The problem: Gather every line from the entries below that includes "computer".

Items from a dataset
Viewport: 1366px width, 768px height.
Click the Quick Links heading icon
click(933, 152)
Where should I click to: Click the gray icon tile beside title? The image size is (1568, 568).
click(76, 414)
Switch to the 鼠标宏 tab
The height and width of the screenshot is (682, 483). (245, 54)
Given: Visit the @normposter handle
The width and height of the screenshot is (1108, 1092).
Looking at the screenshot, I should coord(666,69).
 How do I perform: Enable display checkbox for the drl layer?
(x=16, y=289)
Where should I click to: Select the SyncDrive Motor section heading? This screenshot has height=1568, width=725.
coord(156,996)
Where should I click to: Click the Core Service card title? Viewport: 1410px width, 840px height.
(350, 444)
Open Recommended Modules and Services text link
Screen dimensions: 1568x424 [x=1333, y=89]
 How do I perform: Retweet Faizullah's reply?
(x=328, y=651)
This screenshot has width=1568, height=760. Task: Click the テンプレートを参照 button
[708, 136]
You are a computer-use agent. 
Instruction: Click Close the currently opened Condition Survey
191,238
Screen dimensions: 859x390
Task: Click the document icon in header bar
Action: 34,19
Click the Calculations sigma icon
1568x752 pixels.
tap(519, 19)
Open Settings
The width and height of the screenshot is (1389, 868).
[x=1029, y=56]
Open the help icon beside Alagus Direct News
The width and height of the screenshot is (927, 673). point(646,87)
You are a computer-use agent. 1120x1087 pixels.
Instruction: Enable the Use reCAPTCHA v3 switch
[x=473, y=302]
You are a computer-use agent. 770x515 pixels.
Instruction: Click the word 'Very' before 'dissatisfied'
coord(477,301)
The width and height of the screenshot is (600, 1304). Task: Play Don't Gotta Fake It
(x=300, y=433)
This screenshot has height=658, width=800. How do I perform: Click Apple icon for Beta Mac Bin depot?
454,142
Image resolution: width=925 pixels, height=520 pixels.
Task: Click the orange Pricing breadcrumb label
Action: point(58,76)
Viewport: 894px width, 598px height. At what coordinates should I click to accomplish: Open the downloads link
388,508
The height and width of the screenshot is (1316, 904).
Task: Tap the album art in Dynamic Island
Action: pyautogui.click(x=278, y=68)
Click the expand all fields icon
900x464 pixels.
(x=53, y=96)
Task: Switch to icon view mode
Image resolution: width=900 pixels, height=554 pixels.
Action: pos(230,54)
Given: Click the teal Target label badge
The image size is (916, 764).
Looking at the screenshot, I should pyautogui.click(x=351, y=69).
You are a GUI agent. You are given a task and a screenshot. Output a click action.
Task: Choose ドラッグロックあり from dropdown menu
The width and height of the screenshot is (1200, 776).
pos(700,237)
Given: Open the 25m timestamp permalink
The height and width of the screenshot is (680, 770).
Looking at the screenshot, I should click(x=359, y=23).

Output below:
You are a computer-use agent. 
You are a computer-use agent. 1120x1087 pixels.
You are a computer-use agent. 770x515 pixels.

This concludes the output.